# Exercise brief
Rewrite everything in the data from the line containing "Where should I click to: Click the OpenGL" down to the line containing "Action: (x=48, y=214)", and include no other lines. In the answers, multiply every coordinate by 0.6 and round to whole numbers, with halves rounded up; leave every other line and number unchanged.

[Text and element pointing records]
________

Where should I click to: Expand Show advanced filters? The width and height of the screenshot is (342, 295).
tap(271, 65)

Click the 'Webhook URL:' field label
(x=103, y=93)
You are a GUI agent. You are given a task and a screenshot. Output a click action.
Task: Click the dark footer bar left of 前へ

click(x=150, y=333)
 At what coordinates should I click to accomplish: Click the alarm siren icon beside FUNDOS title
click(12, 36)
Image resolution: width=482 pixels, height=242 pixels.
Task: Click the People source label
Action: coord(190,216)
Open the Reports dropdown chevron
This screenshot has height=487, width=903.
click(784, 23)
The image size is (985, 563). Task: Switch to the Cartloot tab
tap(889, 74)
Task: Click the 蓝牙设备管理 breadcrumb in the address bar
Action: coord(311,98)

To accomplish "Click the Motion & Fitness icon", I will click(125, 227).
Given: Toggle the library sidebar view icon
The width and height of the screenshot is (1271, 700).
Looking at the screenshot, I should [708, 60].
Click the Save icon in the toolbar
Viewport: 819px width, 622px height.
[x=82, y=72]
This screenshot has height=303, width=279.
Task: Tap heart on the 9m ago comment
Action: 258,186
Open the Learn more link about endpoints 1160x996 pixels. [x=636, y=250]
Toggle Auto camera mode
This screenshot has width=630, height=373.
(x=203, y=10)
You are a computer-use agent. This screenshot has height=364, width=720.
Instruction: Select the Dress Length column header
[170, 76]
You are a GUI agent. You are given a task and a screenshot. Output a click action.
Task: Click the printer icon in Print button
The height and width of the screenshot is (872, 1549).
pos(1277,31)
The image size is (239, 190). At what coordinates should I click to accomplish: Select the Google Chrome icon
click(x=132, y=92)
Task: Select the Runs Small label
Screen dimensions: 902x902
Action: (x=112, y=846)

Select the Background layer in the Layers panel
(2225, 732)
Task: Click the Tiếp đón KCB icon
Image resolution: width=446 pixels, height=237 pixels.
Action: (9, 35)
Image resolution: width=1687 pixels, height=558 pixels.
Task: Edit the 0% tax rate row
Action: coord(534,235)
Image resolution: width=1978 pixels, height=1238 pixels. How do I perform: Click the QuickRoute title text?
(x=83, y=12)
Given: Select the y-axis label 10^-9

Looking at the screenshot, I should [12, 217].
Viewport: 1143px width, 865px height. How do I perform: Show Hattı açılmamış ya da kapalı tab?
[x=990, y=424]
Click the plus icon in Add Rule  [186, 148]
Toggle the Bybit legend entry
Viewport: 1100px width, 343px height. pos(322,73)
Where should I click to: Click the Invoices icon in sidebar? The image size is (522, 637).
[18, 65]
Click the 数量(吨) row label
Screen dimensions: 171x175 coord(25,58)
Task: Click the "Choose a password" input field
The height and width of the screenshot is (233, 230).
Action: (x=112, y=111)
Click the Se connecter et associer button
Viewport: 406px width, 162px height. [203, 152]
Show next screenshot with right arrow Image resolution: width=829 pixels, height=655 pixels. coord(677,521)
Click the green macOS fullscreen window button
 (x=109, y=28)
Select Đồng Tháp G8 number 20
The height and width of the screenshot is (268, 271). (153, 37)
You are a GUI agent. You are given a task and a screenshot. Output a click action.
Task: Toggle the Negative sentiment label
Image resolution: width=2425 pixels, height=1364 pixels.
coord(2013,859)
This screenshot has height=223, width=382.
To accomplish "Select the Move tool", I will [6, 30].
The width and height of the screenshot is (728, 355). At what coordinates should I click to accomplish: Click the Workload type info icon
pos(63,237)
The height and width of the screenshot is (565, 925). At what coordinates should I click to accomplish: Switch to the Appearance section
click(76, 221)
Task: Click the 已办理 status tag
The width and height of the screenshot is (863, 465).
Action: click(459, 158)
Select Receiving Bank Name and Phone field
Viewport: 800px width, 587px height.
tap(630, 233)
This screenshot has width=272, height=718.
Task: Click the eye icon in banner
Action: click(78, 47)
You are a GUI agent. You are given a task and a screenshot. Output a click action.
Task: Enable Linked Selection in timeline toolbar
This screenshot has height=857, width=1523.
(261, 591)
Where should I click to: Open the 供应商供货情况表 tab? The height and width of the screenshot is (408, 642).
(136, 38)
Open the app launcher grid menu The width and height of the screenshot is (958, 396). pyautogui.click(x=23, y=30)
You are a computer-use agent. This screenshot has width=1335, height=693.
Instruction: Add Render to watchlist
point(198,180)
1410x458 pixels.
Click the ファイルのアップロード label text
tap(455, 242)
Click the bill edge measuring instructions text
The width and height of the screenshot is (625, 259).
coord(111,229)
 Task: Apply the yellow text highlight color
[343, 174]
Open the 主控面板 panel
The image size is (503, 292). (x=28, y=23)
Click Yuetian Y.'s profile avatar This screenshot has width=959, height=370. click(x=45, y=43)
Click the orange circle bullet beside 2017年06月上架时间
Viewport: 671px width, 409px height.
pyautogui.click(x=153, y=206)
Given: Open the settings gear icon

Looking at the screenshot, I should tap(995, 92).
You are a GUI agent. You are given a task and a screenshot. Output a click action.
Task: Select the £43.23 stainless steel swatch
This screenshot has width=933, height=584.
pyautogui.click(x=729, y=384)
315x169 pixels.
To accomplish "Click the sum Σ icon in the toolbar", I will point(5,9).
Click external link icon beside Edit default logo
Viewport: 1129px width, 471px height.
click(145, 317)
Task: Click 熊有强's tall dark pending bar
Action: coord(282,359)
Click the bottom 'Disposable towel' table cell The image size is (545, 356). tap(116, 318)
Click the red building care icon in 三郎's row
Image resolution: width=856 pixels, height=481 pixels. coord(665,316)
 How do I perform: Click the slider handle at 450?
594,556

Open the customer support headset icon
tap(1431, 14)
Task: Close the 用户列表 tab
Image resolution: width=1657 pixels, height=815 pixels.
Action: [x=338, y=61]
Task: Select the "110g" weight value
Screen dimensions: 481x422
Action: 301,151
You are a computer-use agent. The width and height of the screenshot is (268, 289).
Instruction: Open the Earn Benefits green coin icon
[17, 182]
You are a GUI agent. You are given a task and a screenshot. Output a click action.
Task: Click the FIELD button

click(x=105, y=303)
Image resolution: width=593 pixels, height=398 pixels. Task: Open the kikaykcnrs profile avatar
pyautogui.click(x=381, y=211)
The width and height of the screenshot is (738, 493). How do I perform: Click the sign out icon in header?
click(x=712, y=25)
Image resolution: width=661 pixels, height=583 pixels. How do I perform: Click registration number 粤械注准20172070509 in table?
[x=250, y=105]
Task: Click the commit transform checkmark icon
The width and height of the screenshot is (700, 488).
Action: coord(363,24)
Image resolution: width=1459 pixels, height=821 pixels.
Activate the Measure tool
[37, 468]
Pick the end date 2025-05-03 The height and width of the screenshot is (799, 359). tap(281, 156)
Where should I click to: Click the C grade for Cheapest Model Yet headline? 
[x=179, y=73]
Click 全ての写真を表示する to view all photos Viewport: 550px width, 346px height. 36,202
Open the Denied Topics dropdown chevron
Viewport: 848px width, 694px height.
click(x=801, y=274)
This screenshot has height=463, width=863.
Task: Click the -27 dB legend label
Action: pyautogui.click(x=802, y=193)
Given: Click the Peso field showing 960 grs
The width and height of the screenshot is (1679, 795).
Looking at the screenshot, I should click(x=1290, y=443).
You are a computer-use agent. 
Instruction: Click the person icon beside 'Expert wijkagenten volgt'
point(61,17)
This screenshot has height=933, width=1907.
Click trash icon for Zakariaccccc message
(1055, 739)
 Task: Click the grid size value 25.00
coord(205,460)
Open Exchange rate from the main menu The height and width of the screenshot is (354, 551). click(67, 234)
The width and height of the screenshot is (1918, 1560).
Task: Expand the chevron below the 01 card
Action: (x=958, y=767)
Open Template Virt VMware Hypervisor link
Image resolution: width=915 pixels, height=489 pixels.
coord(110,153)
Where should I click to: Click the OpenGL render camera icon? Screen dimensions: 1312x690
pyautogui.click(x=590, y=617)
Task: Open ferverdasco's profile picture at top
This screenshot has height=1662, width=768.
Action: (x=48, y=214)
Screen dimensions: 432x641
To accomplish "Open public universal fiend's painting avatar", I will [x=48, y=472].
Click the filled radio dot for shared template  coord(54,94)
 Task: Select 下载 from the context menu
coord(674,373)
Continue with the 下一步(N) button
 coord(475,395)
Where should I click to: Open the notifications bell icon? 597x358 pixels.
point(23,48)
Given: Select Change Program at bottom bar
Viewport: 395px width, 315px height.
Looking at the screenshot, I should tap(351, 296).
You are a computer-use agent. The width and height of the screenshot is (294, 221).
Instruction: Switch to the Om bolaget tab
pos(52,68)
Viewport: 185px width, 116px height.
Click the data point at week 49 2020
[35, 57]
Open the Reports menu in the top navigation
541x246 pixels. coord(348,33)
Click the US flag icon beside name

________

# Solution to the problem
Where should I click to: Click the OpenGL render camera icon? Screen dimensions: 1312x690
pyautogui.click(x=354, y=370)
Task: Open ferverdasco's profile picture at top
This screenshot has height=1662, width=768.
Action: (x=29, y=128)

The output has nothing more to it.